▶ _YOUR OBJECTIVE_: Each record is to be written out exactly as it appears.

Stored records:

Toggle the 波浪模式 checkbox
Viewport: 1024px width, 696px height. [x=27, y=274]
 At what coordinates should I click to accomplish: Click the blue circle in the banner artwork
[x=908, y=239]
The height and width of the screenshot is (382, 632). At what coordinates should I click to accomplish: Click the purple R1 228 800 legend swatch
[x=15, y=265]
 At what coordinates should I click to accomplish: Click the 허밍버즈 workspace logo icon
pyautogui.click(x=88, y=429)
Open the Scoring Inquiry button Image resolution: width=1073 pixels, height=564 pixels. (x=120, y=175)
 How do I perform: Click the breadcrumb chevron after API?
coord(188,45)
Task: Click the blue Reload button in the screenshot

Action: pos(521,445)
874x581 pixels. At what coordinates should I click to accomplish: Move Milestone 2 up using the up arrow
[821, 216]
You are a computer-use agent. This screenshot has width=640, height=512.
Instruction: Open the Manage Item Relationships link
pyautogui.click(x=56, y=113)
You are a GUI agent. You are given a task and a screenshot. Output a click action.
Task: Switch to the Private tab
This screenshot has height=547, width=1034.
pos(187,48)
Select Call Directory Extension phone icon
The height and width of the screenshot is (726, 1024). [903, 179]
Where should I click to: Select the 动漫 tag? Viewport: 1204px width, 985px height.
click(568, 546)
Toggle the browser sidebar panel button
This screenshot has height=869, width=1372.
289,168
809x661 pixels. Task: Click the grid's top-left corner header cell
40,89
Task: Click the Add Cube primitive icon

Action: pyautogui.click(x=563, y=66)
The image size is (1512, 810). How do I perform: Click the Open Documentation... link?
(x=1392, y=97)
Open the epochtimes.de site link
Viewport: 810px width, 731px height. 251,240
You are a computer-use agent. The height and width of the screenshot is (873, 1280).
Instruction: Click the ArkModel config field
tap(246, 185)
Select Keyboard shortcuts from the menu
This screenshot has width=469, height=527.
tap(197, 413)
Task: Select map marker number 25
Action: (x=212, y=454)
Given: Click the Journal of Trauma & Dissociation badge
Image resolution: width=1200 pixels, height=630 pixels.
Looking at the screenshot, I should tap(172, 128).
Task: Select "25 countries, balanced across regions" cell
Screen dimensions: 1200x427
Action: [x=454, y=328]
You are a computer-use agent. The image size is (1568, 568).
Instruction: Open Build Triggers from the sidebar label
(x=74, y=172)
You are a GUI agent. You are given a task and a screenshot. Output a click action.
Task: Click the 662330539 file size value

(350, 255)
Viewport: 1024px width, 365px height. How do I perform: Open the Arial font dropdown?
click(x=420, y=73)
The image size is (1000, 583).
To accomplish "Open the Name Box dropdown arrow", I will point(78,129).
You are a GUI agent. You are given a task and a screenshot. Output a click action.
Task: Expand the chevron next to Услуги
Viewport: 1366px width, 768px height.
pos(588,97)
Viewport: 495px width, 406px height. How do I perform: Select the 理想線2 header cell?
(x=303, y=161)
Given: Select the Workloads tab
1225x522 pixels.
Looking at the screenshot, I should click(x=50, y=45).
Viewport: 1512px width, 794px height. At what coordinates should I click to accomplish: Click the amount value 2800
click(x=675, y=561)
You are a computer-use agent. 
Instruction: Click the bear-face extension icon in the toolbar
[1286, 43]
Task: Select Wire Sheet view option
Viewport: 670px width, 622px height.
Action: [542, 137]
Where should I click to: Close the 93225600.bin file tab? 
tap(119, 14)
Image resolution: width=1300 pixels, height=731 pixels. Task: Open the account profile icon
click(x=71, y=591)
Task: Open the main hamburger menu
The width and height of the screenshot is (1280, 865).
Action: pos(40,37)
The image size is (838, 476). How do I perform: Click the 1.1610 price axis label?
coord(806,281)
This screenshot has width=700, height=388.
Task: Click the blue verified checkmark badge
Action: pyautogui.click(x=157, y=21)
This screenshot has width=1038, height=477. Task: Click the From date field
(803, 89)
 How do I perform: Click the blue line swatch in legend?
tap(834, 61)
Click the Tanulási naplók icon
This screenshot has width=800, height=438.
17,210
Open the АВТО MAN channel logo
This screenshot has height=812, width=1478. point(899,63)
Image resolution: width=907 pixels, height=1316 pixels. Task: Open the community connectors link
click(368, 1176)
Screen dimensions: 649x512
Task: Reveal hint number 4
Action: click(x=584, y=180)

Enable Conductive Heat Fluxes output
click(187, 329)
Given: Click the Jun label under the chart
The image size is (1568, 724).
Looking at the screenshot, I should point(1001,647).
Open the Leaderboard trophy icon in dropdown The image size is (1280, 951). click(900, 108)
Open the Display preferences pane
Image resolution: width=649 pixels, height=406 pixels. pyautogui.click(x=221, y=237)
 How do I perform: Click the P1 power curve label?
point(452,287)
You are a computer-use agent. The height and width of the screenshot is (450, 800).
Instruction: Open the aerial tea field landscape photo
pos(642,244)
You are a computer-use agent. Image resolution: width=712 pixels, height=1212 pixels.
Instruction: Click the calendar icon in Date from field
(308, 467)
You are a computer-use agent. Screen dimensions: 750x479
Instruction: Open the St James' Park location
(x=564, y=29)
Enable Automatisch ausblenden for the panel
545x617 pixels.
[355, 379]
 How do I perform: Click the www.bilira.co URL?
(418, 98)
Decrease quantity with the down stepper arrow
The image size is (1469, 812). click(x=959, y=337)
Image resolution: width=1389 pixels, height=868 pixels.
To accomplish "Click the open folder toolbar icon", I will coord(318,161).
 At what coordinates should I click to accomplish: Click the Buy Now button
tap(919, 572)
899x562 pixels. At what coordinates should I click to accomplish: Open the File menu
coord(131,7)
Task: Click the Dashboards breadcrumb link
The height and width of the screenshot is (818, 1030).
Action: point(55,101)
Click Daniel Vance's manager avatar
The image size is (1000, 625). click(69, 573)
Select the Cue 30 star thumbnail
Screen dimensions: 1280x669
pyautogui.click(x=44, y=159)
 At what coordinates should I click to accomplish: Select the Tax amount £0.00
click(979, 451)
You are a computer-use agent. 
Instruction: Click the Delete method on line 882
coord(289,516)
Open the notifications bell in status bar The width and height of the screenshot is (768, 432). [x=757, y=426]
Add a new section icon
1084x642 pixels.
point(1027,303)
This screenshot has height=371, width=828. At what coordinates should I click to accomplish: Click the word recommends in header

▶ _YOUR SOLUTION_:
Toggle the 波浪模式 checkbox
Viewport: 1024px width, 696px height. [x=27, y=274]
 At what coordinates should I click to accomplish: Click the blue circle in the banner artwork
[x=908, y=239]
The height and width of the screenshot is (382, 632). At what coordinates should I click to accomplish: Click the purple R1 228 800 legend swatch
[x=15, y=265]
 At what coordinates should I click to accomplish: Click the 허밍버즈 workspace logo icon
pyautogui.click(x=88, y=429)
Open the Scoring Inquiry button Image resolution: width=1073 pixels, height=564 pixels. (x=120, y=175)
 How do I perform: Click the breadcrumb chevron after API?
coord(188,45)
Task: Click the blue Reload button in the screenshot

Action: pos(521,445)
874x581 pixels. At what coordinates should I click to accomplish: Move Milestone 2 up using the up arrow
[821, 216]
You are a computer-use agent. This screenshot has width=640, height=512.
Instruction: Open the Manage Item Relationships link
pyautogui.click(x=56, y=113)
You are a GUI agent. You are given a task and a screenshot. Output a click action.
Task: Switch to the Private tab
This screenshot has height=547, width=1034.
pos(187,48)
Select Call Directory Extension phone icon
The height and width of the screenshot is (726, 1024). [903, 179]
Where should I click to: Select the 动漫 tag? Viewport: 1204px width, 985px height.
click(568, 546)
Toggle the browser sidebar panel button
This screenshot has height=869, width=1372.
289,168
809x661 pixels. Task: Click the grid's top-left corner header cell
40,89
Task: Click the Add Cube primitive icon

Action: pyautogui.click(x=563, y=66)
The image size is (1512, 810). How do I perform: Click the Open Documentation... link?
(x=1392, y=97)
Open the epochtimes.de site link
Viewport: 810px width, 731px height. 251,240
You are a computer-use agent. The height and width of the screenshot is (873, 1280).
Instruction: Click the ArkModel config field
tap(246, 185)
Select Keyboard shortcuts from the menu
This screenshot has width=469, height=527.
tap(197, 413)
Task: Select map marker number 25
Action: (x=212, y=454)
Given: Click the Journal of Trauma & Dissociation badge
Image resolution: width=1200 pixels, height=630 pixels.
Looking at the screenshot, I should tap(172, 128).
Task: Select "25 countries, balanced across regions" cell
Screen dimensions: 1200x427
Action: [x=454, y=328]
You are a computer-use agent. The image size is (1568, 568).
Instruction: Open Build Triggers from the sidebar label
(x=74, y=172)
You are a GUI agent. You are given a task and a screenshot. Output a click action.
Task: Click the 662330539 file size value

(350, 255)
Viewport: 1024px width, 365px height. How do I perform: Open the Arial font dropdown?
click(x=420, y=73)
The image size is (1000, 583).
To accomplish "Open the Name Box dropdown arrow", I will point(78,129).
You are a GUI agent. You are given a task and a screenshot. Output a click action.
Task: Expand the chevron next to Услуги
Viewport: 1366px width, 768px height.
pos(588,97)
Viewport: 495px width, 406px height. How do I perform: Select the 理想線2 header cell?
(x=303, y=161)
Given: Select the Workloads tab
1225x522 pixels.
Looking at the screenshot, I should click(x=50, y=45).
Viewport: 1512px width, 794px height. At what coordinates should I click to accomplish: Click the amount value 2800
click(x=675, y=561)
You are a computer-use agent. 
Instruction: Click the bear-face extension icon in the toolbar
[1286, 43]
Task: Select Wire Sheet view option
Viewport: 670px width, 622px height.
Action: [542, 137]
Where should I click to: Close the 93225600.bin file tab? 
tap(119, 14)
Image resolution: width=1300 pixels, height=731 pixels. Task: Open the account profile icon
click(x=71, y=591)
Task: Open the main hamburger menu
The width and height of the screenshot is (1280, 865).
Action: pos(40,37)
The image size is (838, 476). How do I perform: Click the 1.1610 price axis label?
coord(806,281)
This screenshot has width=700, height=388.
Task: Click the blue verified checkmark badge
Action: pyautogui.click(x=157, y=21)
This screenshot has width=1038, height=477. Task: Click the From date field
(803, 89)
 How do I perform: Click the blue line swatch in legend?
tap(834, 61)
Click the Tanulási naplók icon
This screenshot has width=800, height=438.
17,210
Open the АВТО MAN channel logo
This screenshot has height=812, width=1478. point(899,63)
Image resolution: width=907 pixels, height=1316 pixels. Task: Open the community connectors link
click(368, 1176)
Screen dimensions: 649x512
Task: Reveal hint number 4
Action: click(x=584, y=180)

Enable Conductive Heat Fluxes output
click(187, 329)
Given: Click the Jun label under the chart
The image size is (1568, 724).
Looking at the screenshot, I should point(1001,647).
Open the Leaderboard trophy icon in dropdown The image size is (1280, 951). click(900, 108)
Open the Display preferences pane
Image resolution: width=649 pixels, height=406 pixels. pyautogui.click(x=221, y=237)
 How do I perform: Click the P1 power curve label?
point(452,287)
You are a computer-use agent. The height and width of the screenshot is (450, 800).
Instruction: Open the aerial tea field landscape photo
pos(642,244)
You are a computer-use agent. Image resolution: width=712 pixels, height=1212 pixels.
Instruction: Click the calendar icon in Date from field
(308, 467)
You are a computer-use agent. Screen dimensions: 750x479
Instruction: Open the St James' Park location
(x=564, y=29)
Enable Automatisch ausblenden for the panel
545x617 pixels.
[355, 379]
 How do I perform: Click the www.bilira.co URL?
(418, 98)
Decrease quantity with the down stepper arrow
The image size is (1469, 812). click(x=959, y=337)
Image resolution: width=1389 pixels, height=868 pixels.
To accomplish "Click the open folder toolbar icon", I will coord(318,161).
 At what coordinates should I click to accomplish: Click the Buy Now button
tap(919, 572)
899x562 pixels. At what coordinates should I click to accomplish: Open the File menu
coord(131,7)
Task: Click the Dashboards breadcrumb link
The height and width of the screenshot is (818, 1030).
Action: point(55,101)
Click Daniel Vance's manager avatar
The image size is (1000, 625). click(69, 573)
Select the Cue 30 star thumbnail
Screen dimensions: 1280x669
pyautogui.click(x=44, y=159)
 At what coordinates should I click to accomplish: Select the Tax amount £0.00
click(979, 451)
You are a computer-use agent. 
Instruction: Click the Delete method on line 882
coord(289,516)
Open the notifications bell in status bar The width and height of the screenshot is (768, 432). [x=757, y=426]
Add a new section icon
1084x642 pixels.
point(1027,303)
This screenshot has height=371, width=828. At what coordinates should I click to accomplish: Click the word recommends in header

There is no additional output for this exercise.